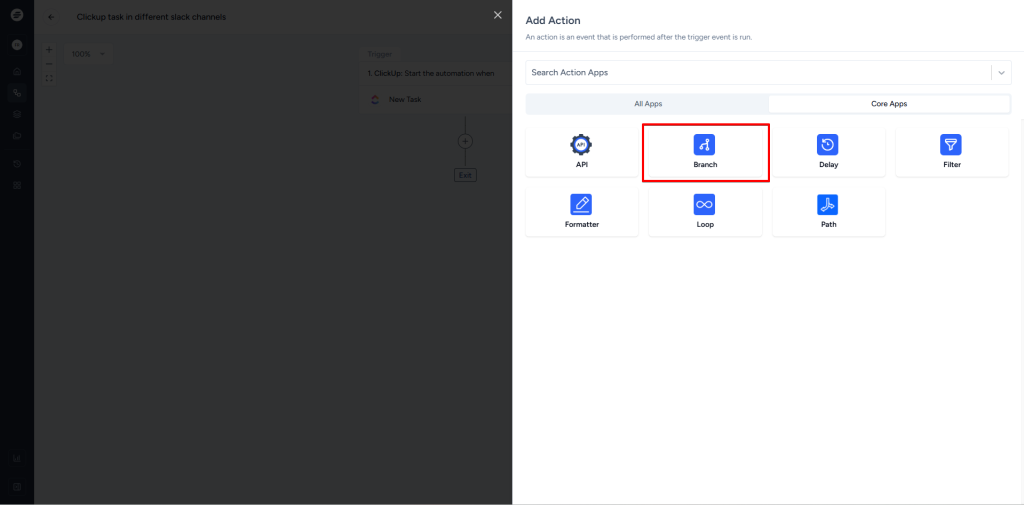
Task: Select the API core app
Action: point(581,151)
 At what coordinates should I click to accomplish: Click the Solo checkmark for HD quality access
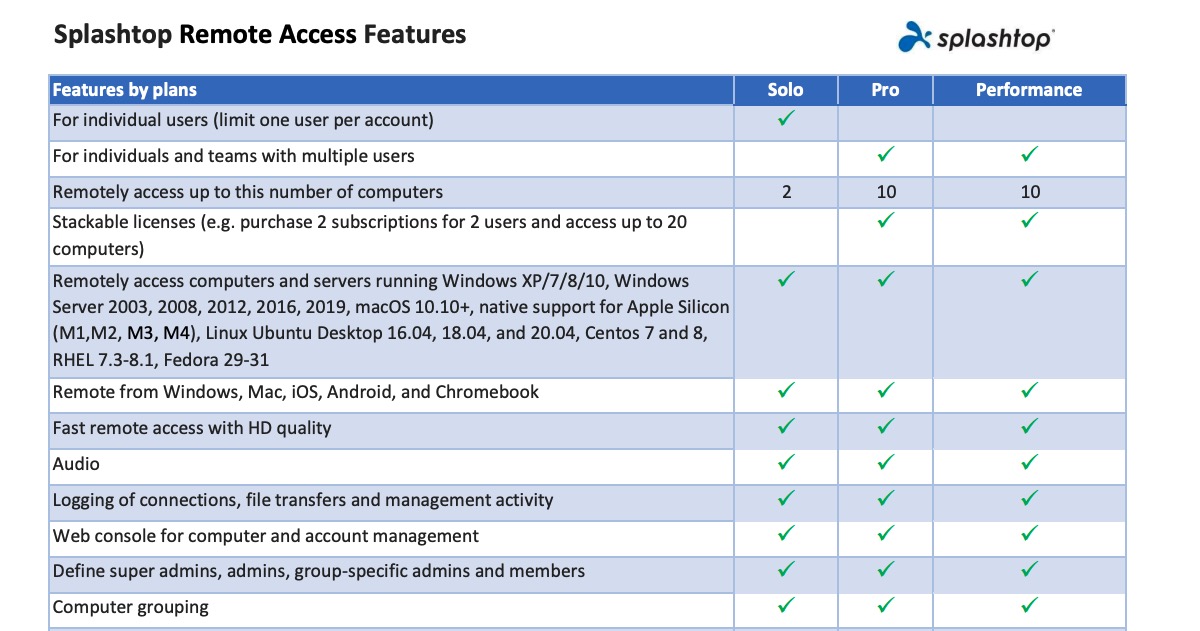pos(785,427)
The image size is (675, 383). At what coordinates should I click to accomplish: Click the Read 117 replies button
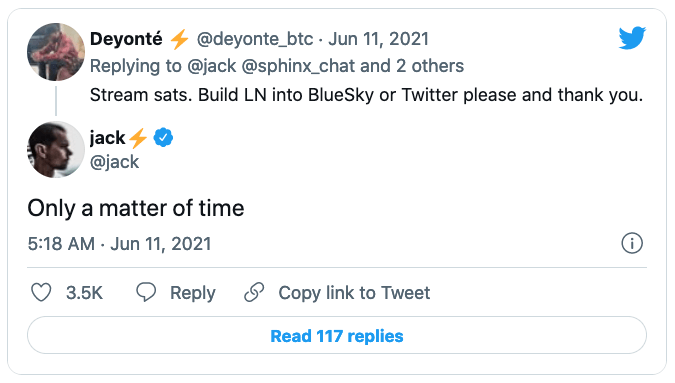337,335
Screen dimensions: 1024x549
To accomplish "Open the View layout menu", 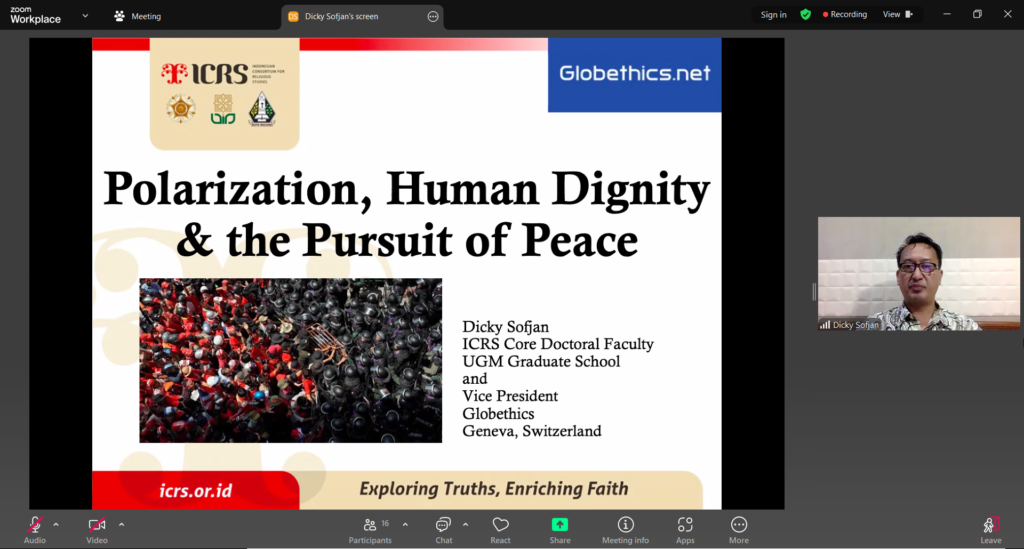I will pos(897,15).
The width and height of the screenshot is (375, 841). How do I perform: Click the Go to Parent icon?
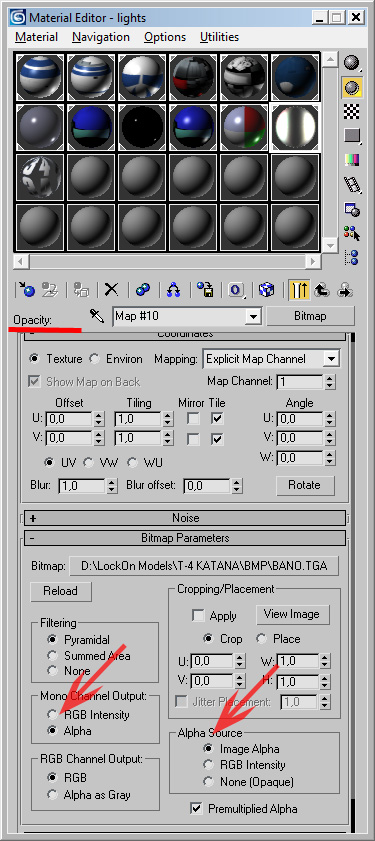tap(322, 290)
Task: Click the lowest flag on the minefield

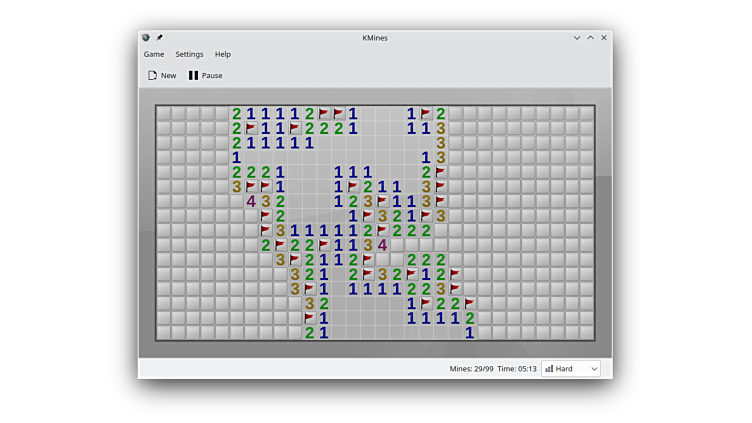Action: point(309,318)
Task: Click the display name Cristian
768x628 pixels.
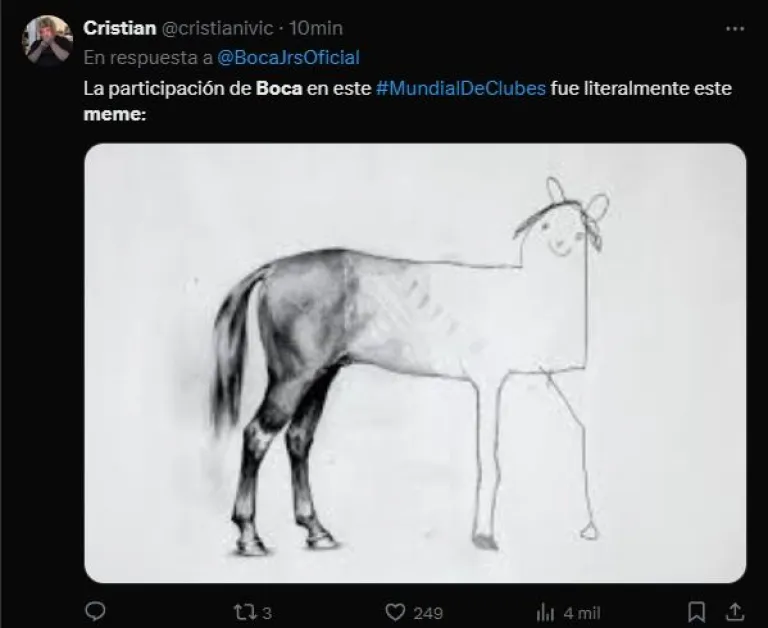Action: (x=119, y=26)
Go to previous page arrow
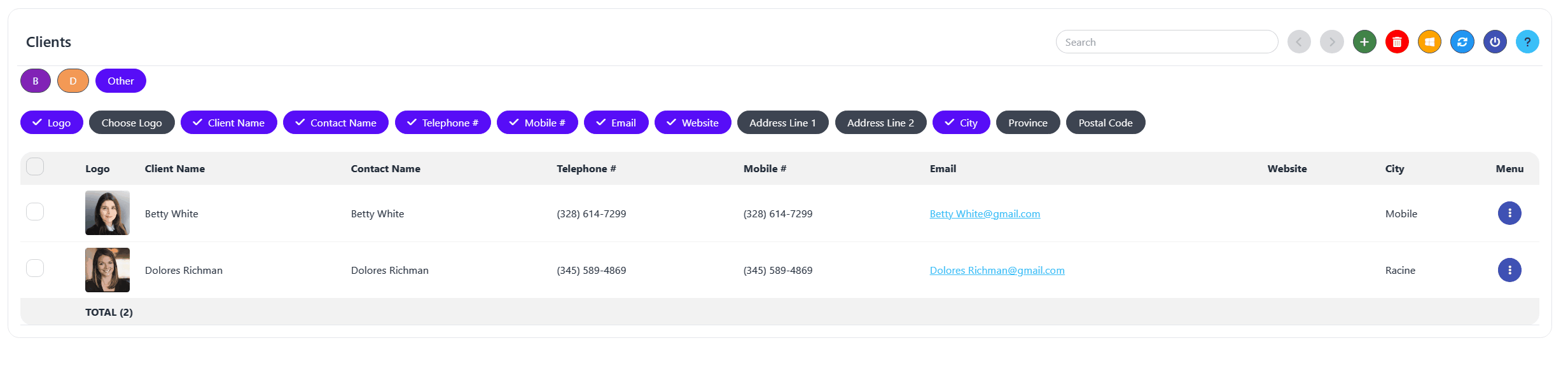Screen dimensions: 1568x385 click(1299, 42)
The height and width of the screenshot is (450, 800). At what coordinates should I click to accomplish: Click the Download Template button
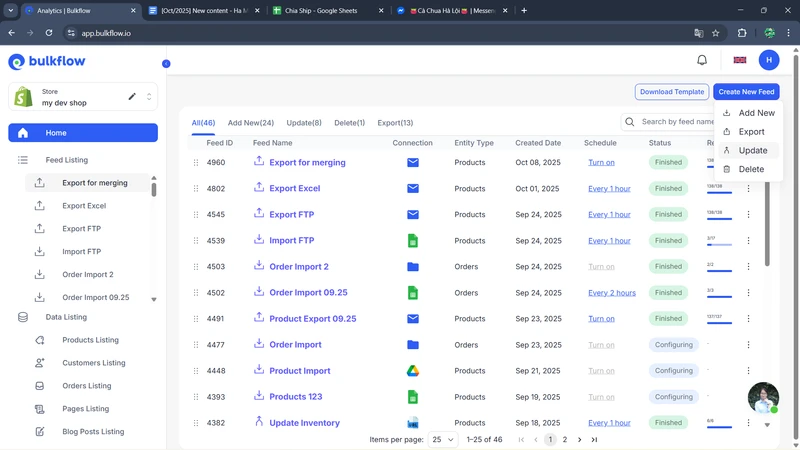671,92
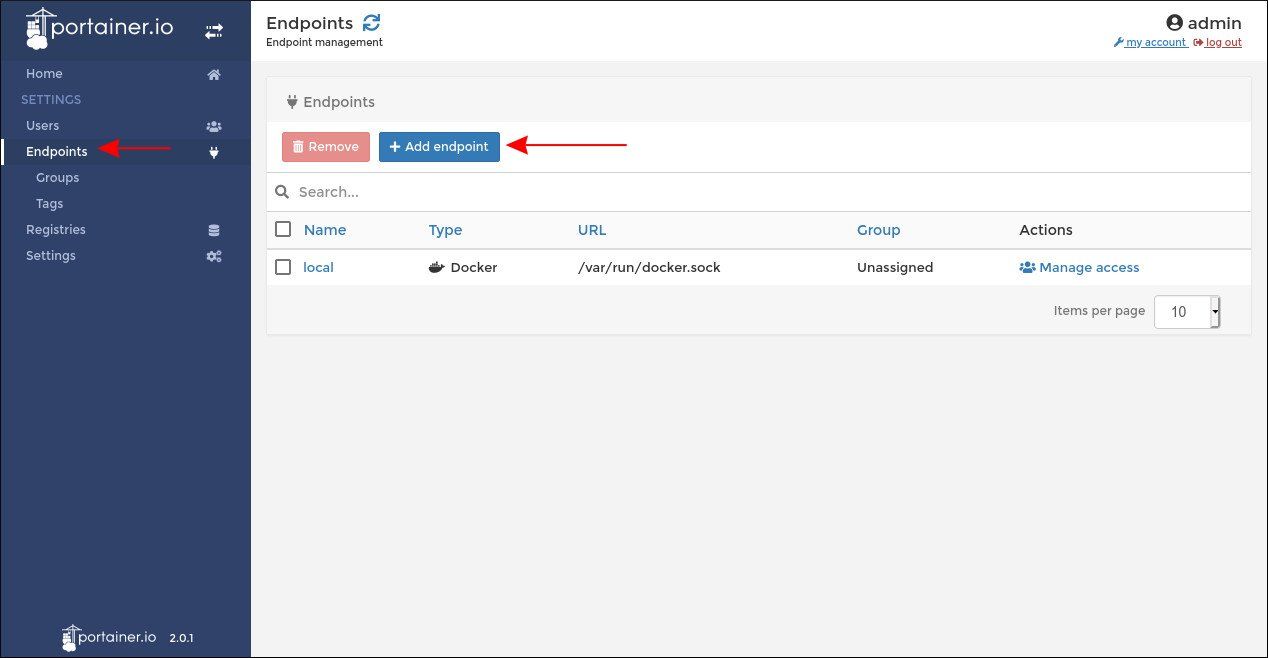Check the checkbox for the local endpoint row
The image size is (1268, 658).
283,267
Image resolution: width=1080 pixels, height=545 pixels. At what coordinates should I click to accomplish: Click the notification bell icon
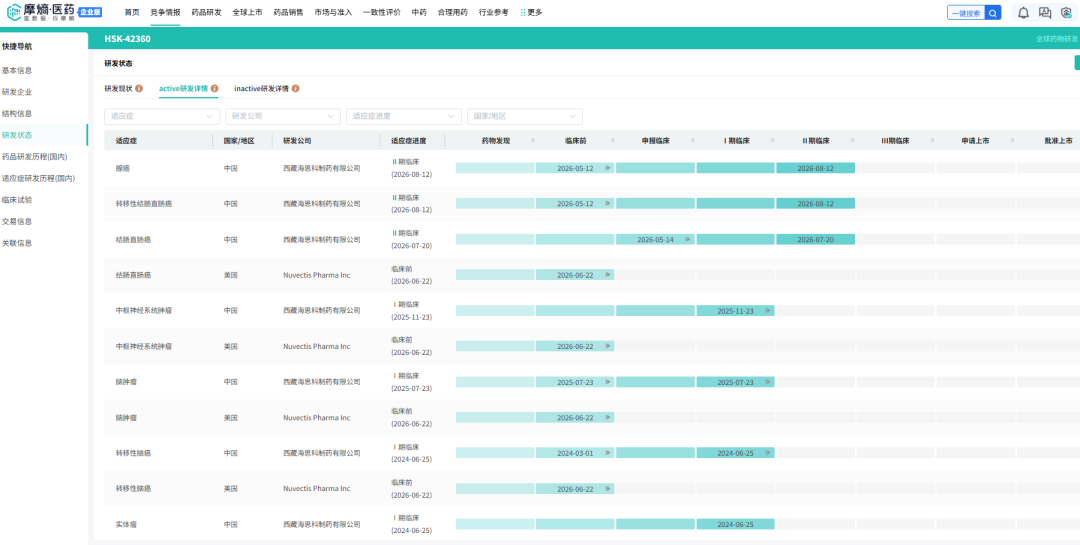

▶ _TASK REQUIREMENTS_: Setting the pictures aside, return exactly the lines from the line with "The width and" through the last line of the listing above.

▶ _RESPONSE TO THIS EXERCISE_:
The width and height of the screenshot is (375, 841). How do I perform: Click the Go to Parent icon?
tap(322, 290)
Task: Click the lowest flag on the minefield

Action: point(309,318)
Task: Click the display name Cristian
768x628 pixels.
Action: (x=119, y=26)
Go to previous page arrow
Screen dimensions: 1568x385 click(1299, 42)
The height and width of the screenshot is (450, 800). At what coordinates should I click to accomplish: Click the Download Template button
671,92
Check the checkbox for the local endpoint row
The image size is (1268, 658).
283,267
Image resolution: width=1080 pixels, height=545 pixels. At what coordinates should I click to accomplish: Click the notification bell icon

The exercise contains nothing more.